I held out hope that my health-insurance company, one of the largest in the United States, would eventually agree to cover Belsomra. The initial rejection note that the company sent included a list of eight cheaper, generic Z-drugs and benzodiazepines — all have a risk of dependency — that they required me to try first. My PA and I worked through the list of prescriptions in an effort to make a case that none of them were suitable. And finally, in late March, we had success: the insurance company agreed to pay for Belsomra for the next year. Even with that coverage, however, I’m still required to pay a steep $150 for a month’s supply of the drug, which my pharmacist confirmed is normal for this medication. So, until a generic DORA drug comes out, this particular sleep solution will unfortunately be available only for those who have enough extra income to be able to pay for the privilege.

I’m certainly aware that my trials and tribulations with insomnia have benefited from a tremendous amount of privilege. I have found an understanding and supportive PA, and my insurance pays for my appointments with her. I live in a country where these medications are available — DORA drugs are not available everywhere yet and I have enough disposable income to pay hundreds of dollars in the interest of self-care. I also have a level of education, and a job as a science journalist, that allows me to access and comprehend the latest health-care findings, and speak directly with scientists at the forefront of research. I can only imagine the collective exhaustion and frustration of the hundreds of millions of people around the world who are not in my position, and who are struggling on their own to get a good night’s sleep.
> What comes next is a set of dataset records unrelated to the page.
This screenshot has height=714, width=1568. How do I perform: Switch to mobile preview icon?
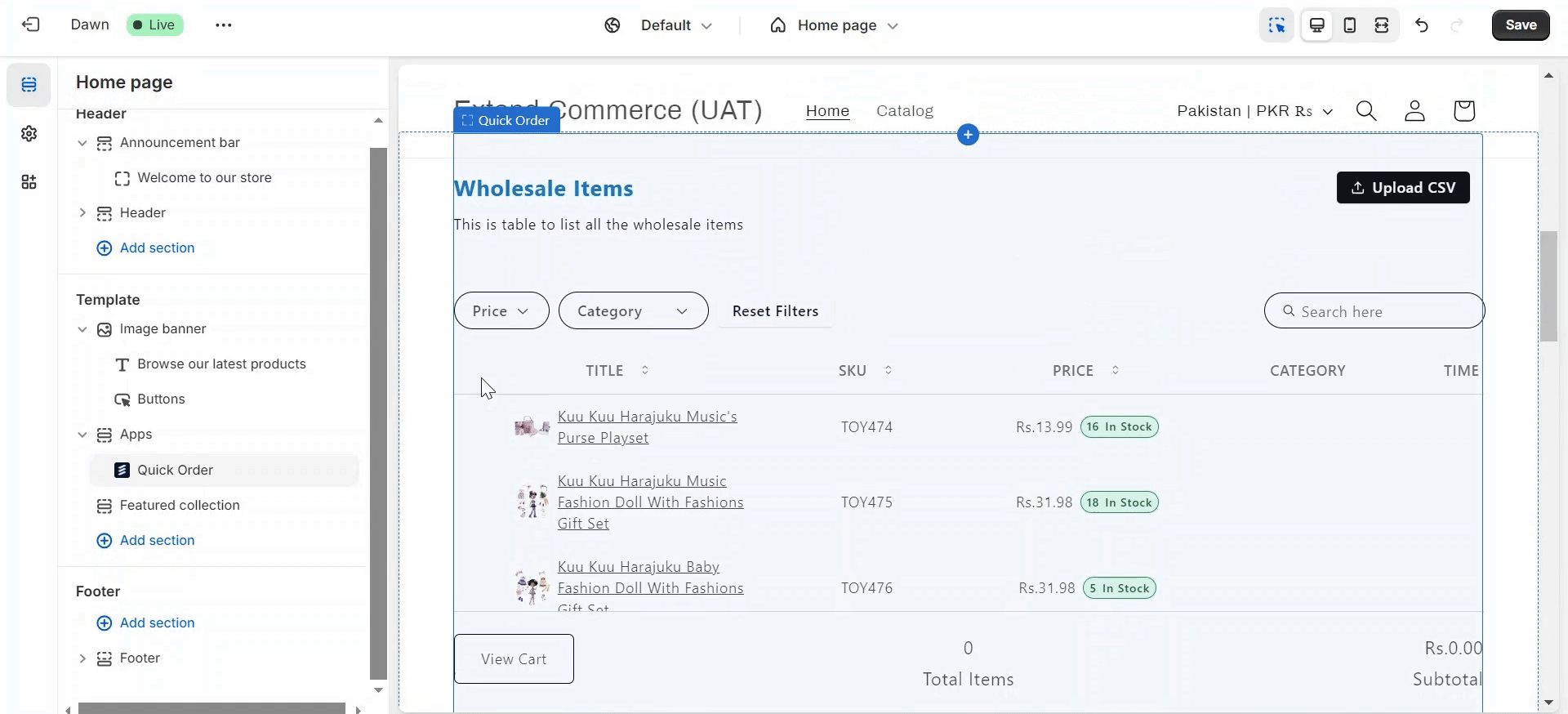tap(1350, 25)
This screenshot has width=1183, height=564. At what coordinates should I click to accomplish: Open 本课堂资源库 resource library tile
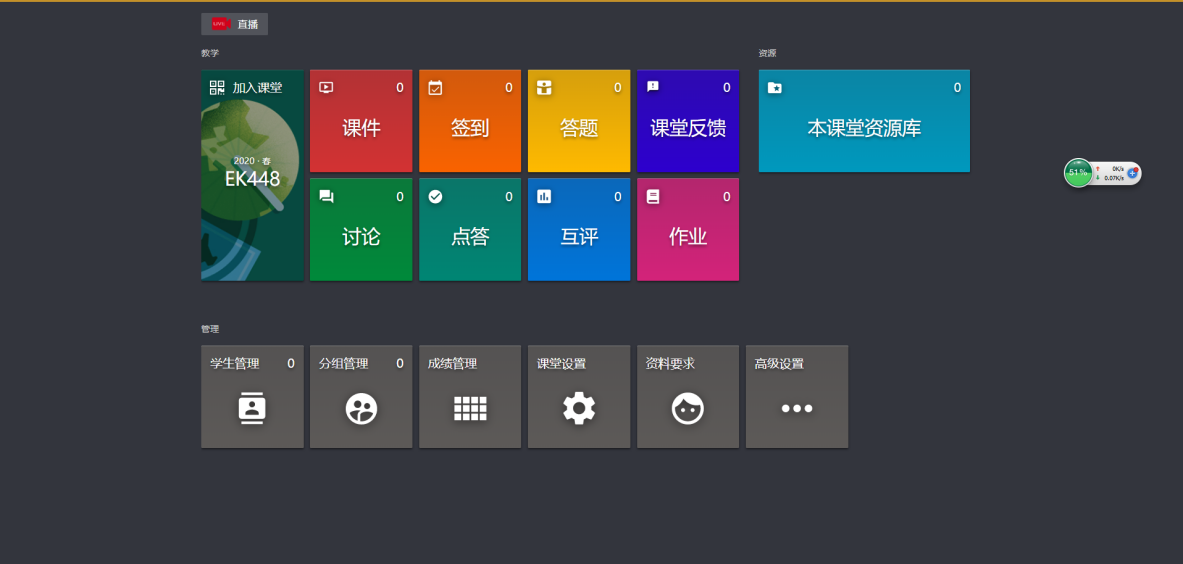[864, 128]
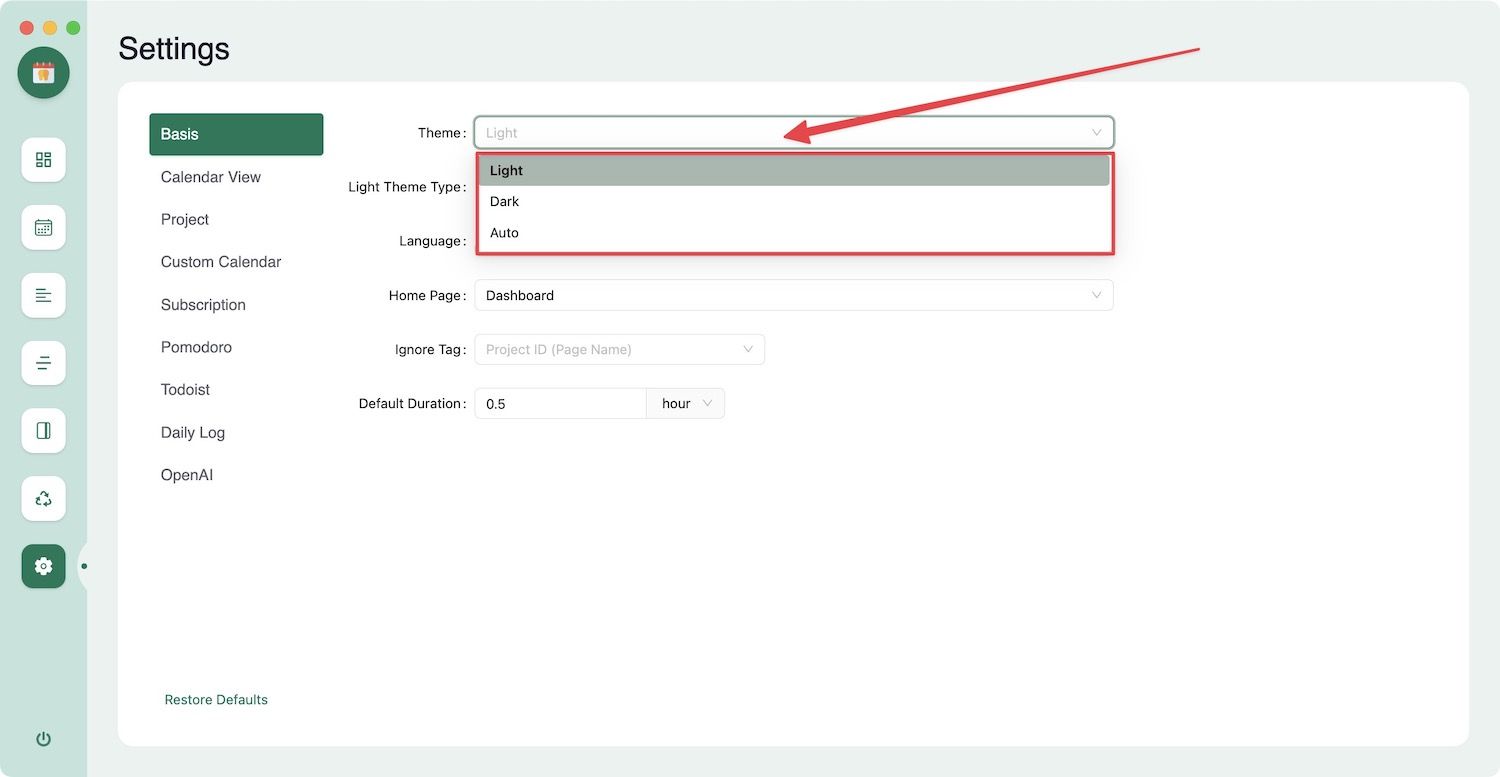Image resolution: width=1500 pixels, height=777 pixels.
Task: Open the Calendar view sidebar icon
Action: [43, 228]
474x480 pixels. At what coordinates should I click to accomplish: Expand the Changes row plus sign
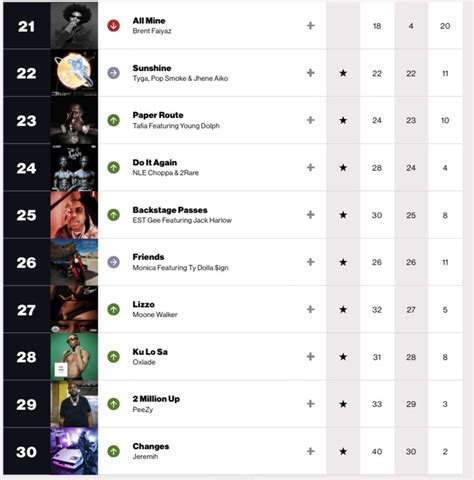[x=310, y=451]
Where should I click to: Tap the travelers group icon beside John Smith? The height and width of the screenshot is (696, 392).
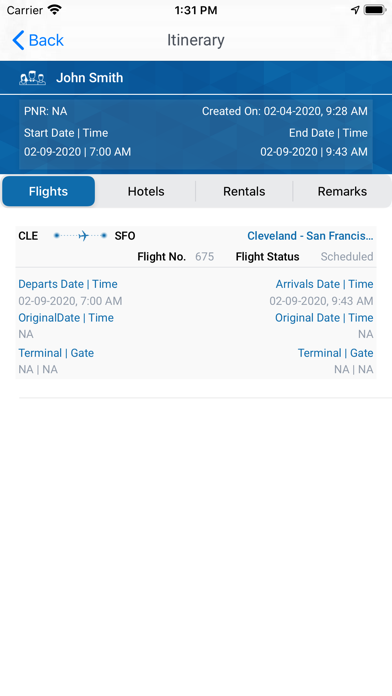(32, 79)
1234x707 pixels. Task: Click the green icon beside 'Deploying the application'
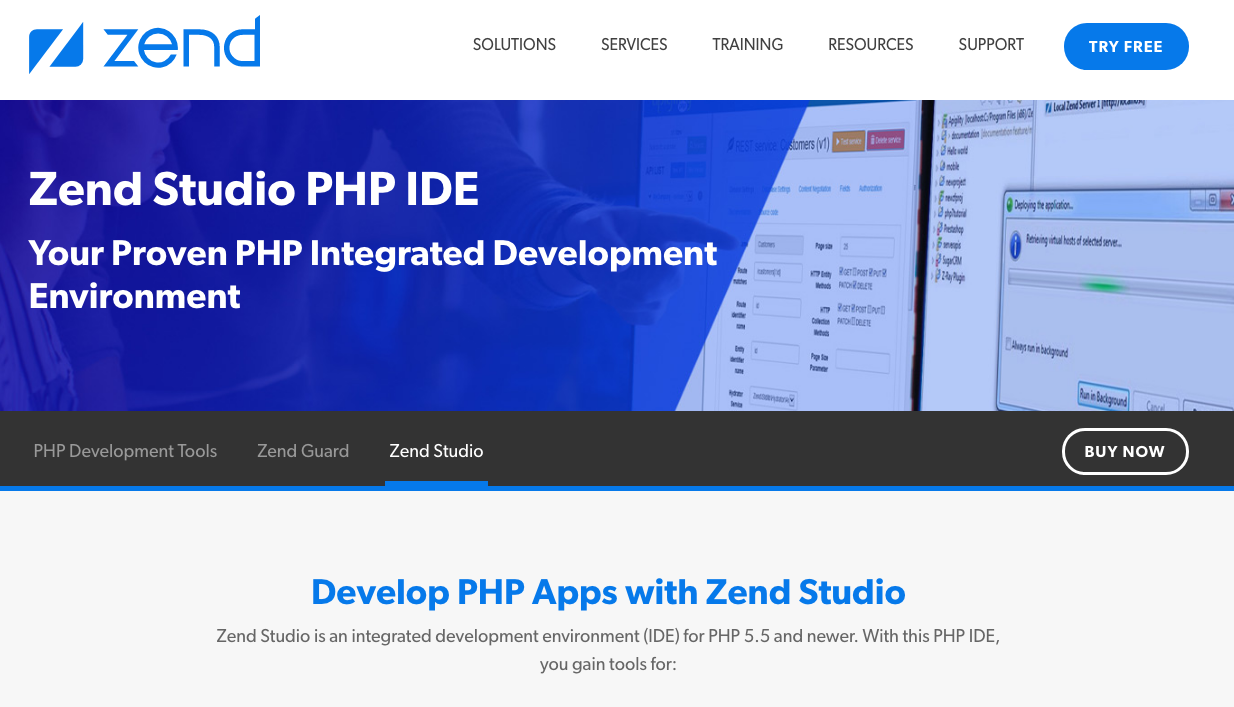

It should not be like this. Medical professionals should be the ones calling the shots on what care their patients need — not insurance companies that are focused on ringing out as much profit as possible from clients who are already paying exorbitant premiums. However, until the system changes, millions of people will continue to take the same tortuous path that I have been forced onto, and resort to medications that might have harmful long-term effects while the most advanced therapies remain tantalizingly out of financial reach.